Addiction prevention

While on the phone with Stateline, Fox drove to the local sheriff’s office to drop off the hydrocodone he hadn’t taken after his surgery.

“I would say we have neglected the opportunity to prevent opioid addiction where we can, and that is in those patients who develop a new persistent pattern of opioid use after exposure to an opioid that they are receiving for medical reasons,” Fox said.

Although opioid overdose deaths have declined, about 200 Americans still die from the drugs every day.

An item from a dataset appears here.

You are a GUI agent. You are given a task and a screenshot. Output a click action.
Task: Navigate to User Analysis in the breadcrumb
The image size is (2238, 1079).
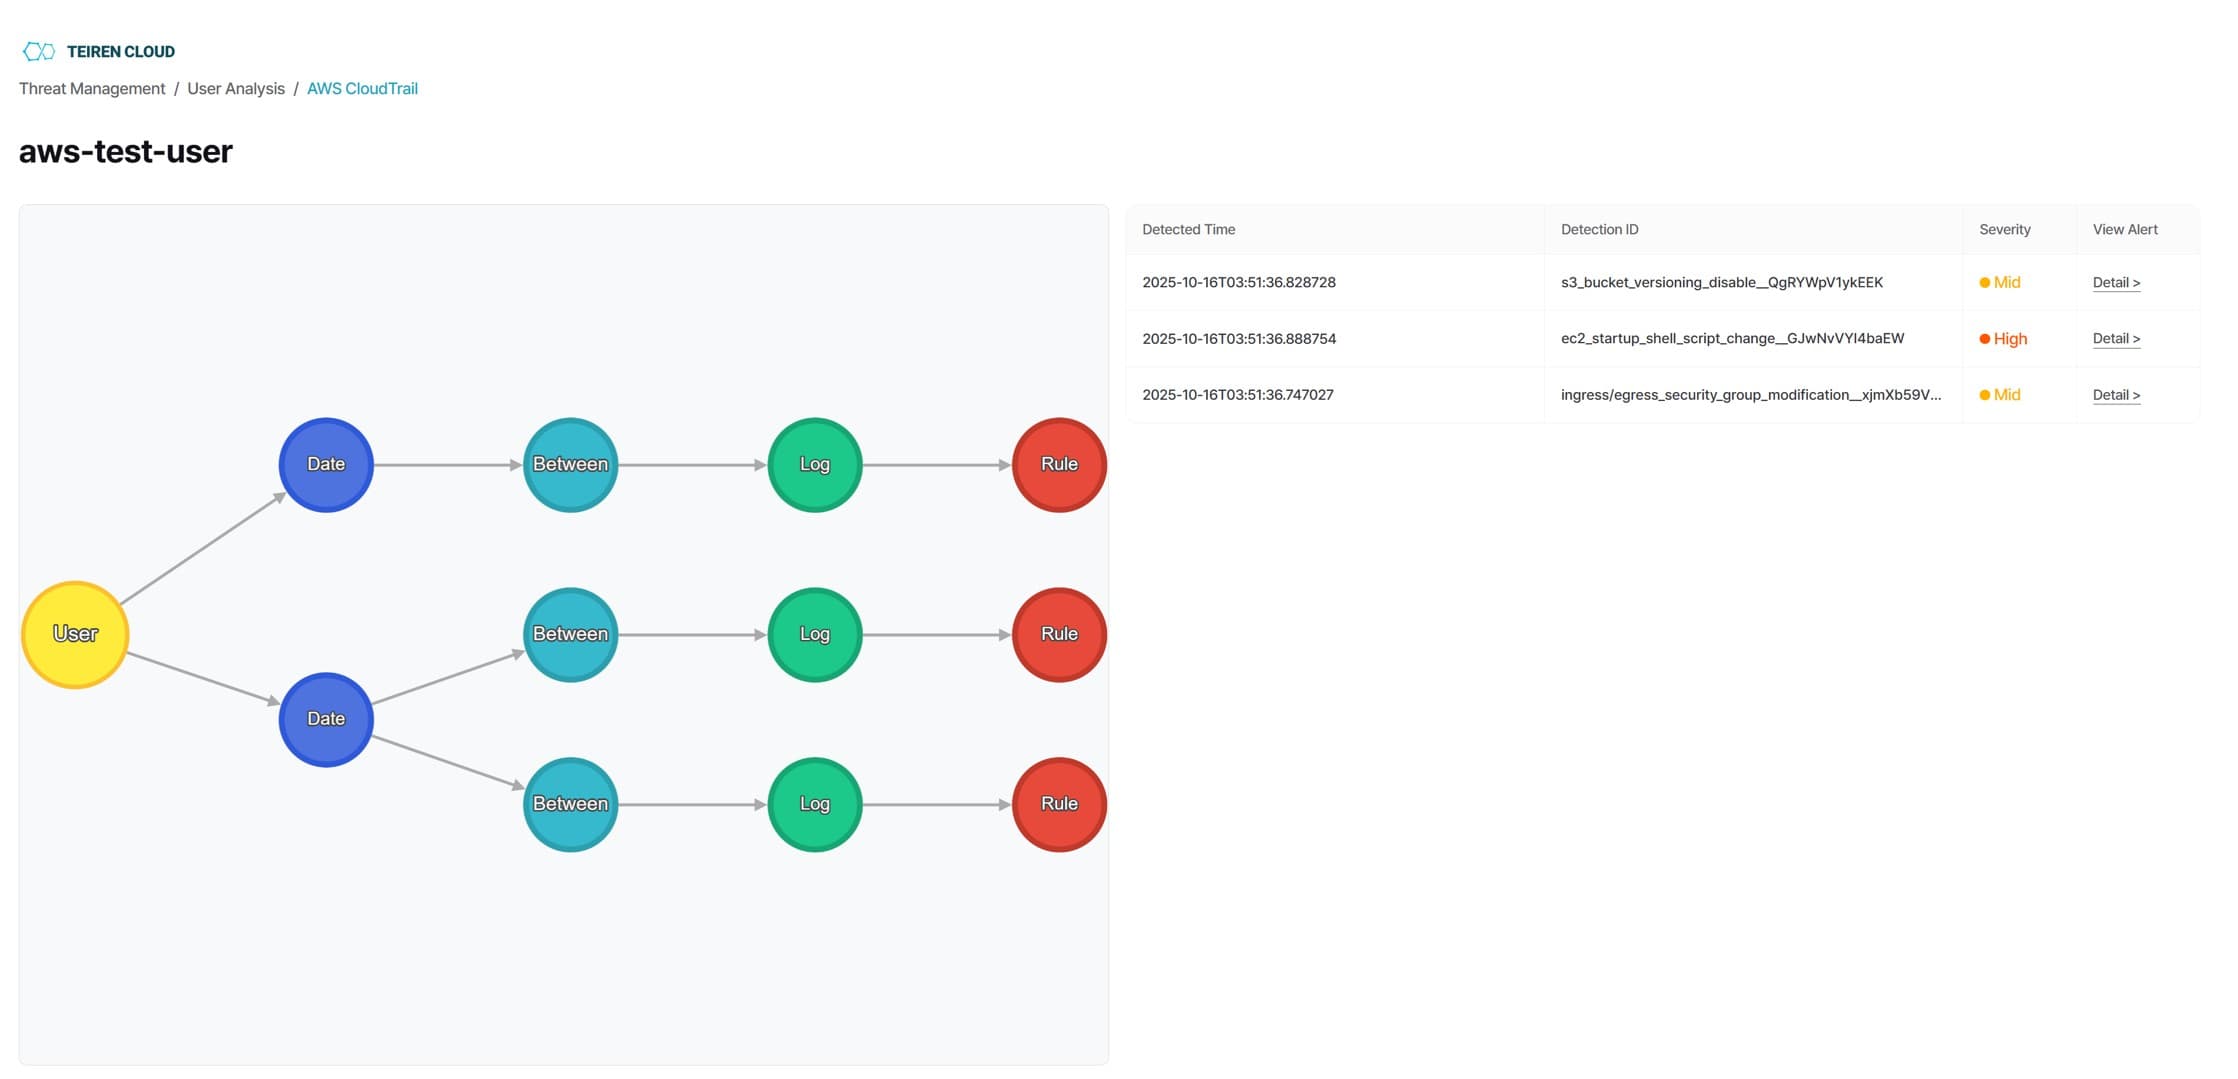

Healthcare professionals in hospitals are also struggling with lower reimbursement rates for some non-opioids.

Dr. Joseph Smith, an anesthesiologist at a Virginia surgical center who has practiced for three decades, pointed to a nerve-blocking pain pump as an example. Administering a brand-name version of the drug could cost up to $400 for all the equipment, he said. Like Elliott, Smith sits on the board of Voices for Non-Opioid Choices.

“So the hospital says, ‘Well, I can spend $400 or 25 cents on a numbing pill,'” Smith said.

Smith treats many adolescent adolescent athletes with sports injuries. Research has shown that consuming narcotics after surgery can boost the risk of addiction.

“My goal when I bring a 14- or 15-year-old here is that they never try a narcotic and are never exposed to narcotics,” he said.

Stateline reporter Nada Hassanein can be reached at nhassanein@stateline.org.

This story was originally produced by State borderwhich is part of States Newsroom, a nonprofit news network that includes West Virginia Watch, and is a 501c(3) public charity supported by grants and a coalition of donors.